Problem details —
From the listing below, extract each line containing the string "agent".

Data to use —

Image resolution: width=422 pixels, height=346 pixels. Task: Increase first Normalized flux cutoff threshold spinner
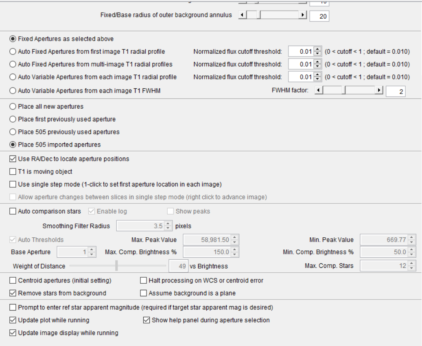click(x=318, y=50)
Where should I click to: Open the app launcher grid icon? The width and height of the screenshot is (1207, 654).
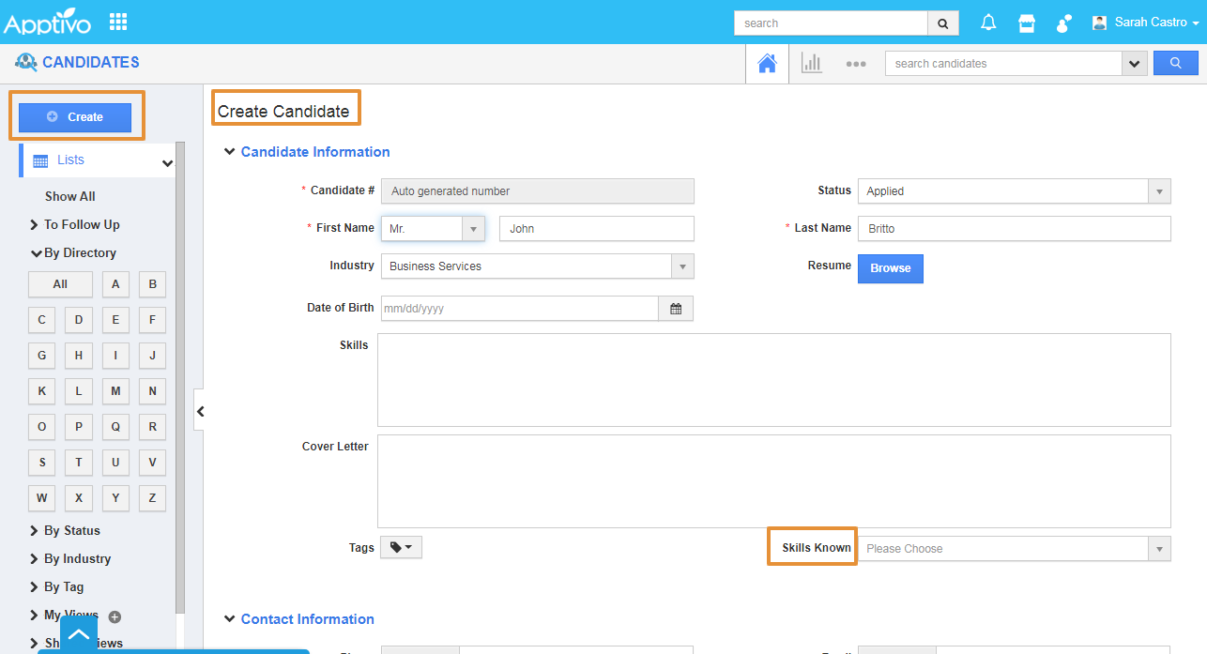click(118, 22)
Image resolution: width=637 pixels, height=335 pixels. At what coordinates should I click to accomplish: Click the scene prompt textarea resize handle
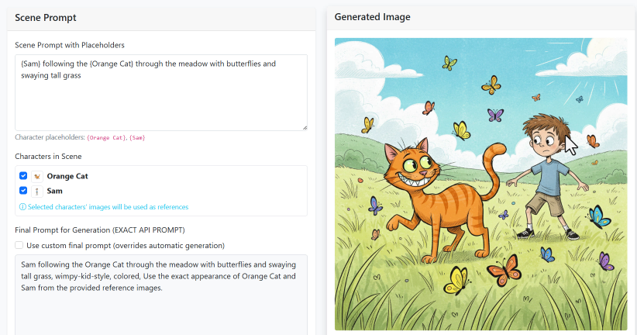point(304,126)
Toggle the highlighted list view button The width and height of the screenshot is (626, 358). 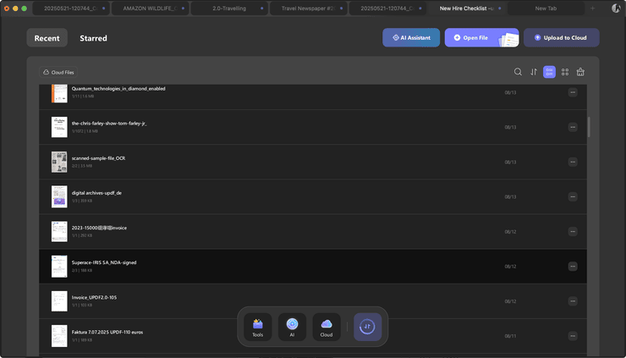click(549, 72)
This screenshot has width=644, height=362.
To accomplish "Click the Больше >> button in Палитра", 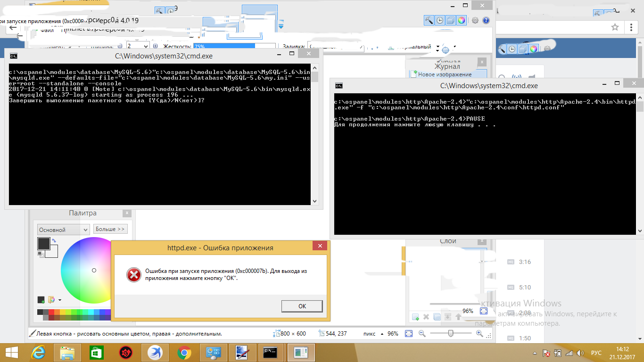I will click(x=110, y=229).
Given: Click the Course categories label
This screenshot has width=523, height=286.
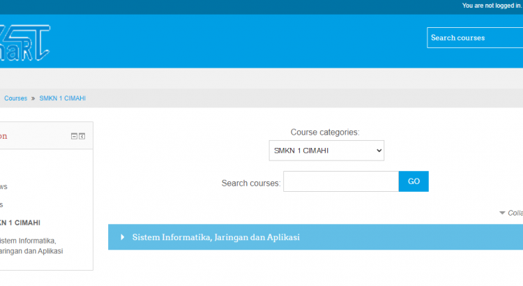Looking at the screenshot, I should click(324, 132).
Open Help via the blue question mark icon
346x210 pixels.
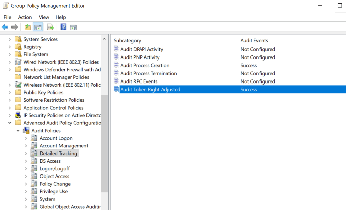coord(63,27)
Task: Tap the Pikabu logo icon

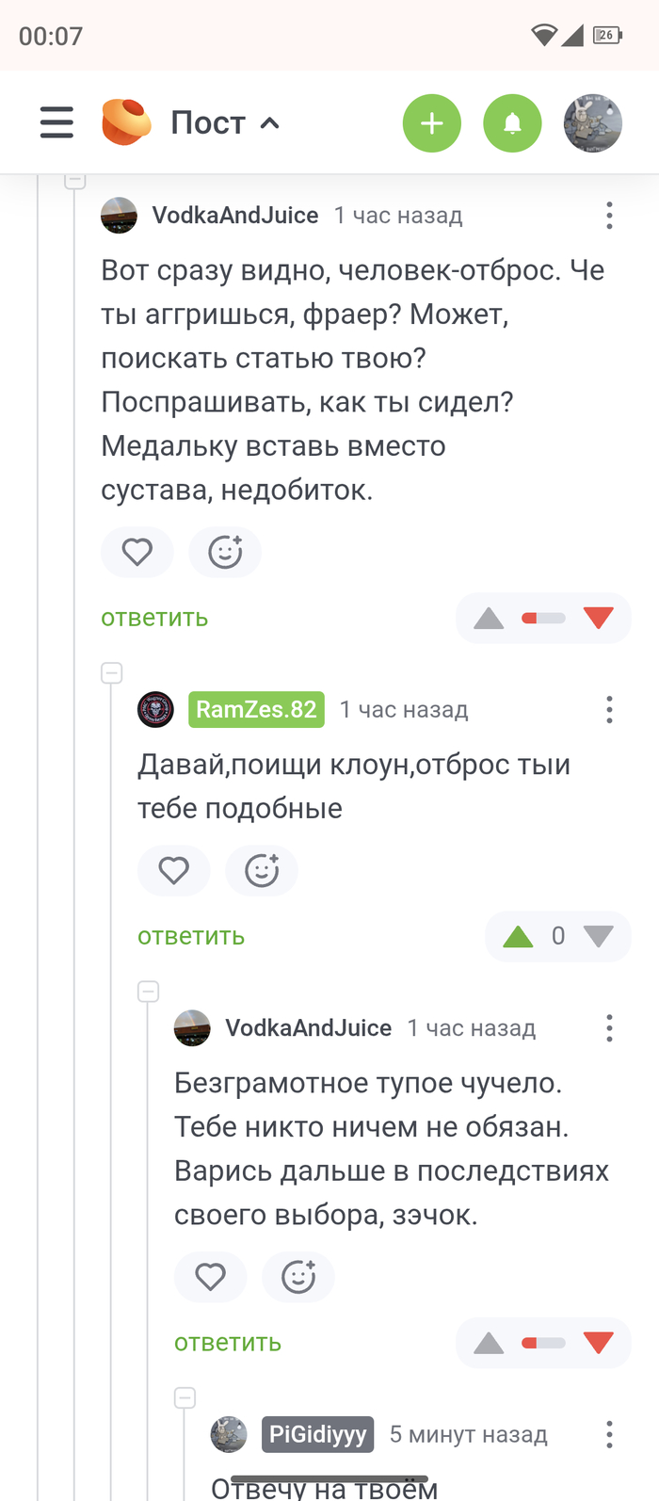Action: click(126, 122)
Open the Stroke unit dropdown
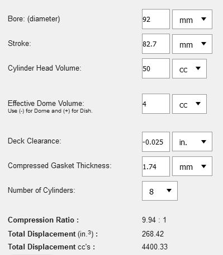This screenshot has height=255, width=223. click(192, 44)
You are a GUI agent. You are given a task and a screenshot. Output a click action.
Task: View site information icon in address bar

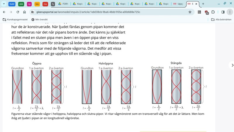pyautogui.click(x=33, y=12)
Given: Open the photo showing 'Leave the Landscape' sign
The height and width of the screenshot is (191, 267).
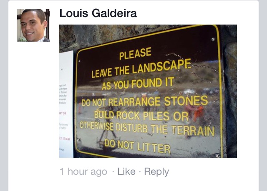Looking at the screenshot, I should (148, 91).
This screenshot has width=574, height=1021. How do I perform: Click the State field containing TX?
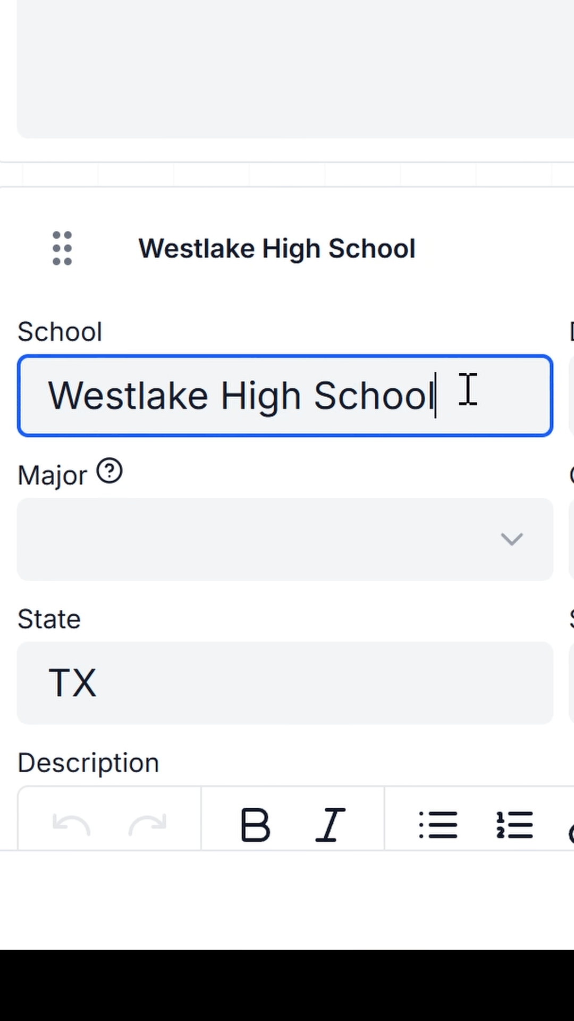(285, 683)
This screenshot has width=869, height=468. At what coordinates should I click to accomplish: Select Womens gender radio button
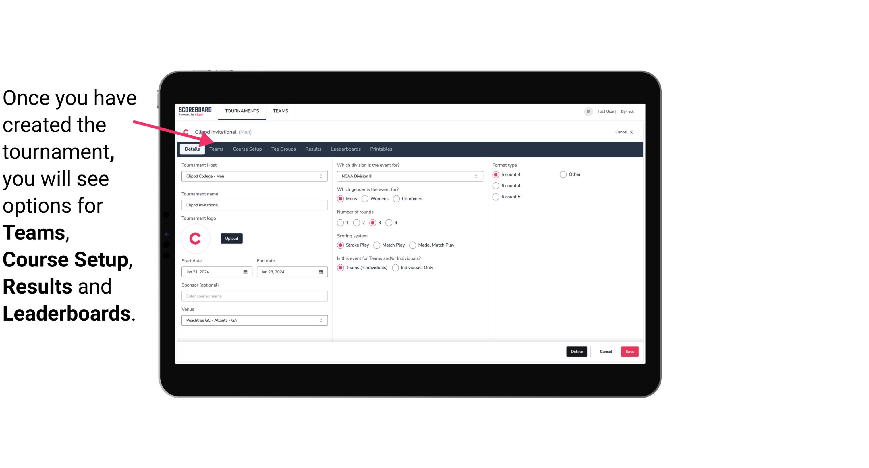coord(366,198)
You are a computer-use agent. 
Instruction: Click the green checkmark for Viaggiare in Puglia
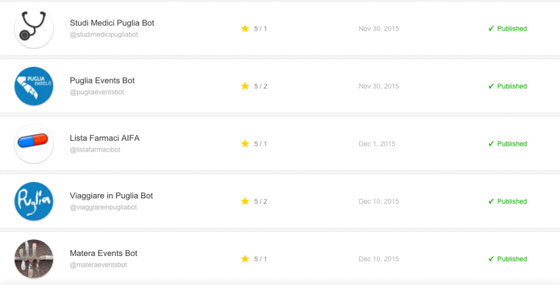(491, 202)
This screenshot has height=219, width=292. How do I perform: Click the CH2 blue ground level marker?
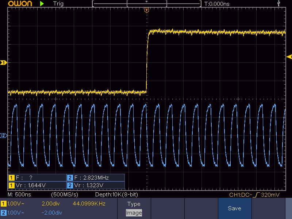click(4, 136)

Answer to this task —
You are a GUI agent. You are given a task and a screenshot. Output a click action.
You are a computer-use agent. 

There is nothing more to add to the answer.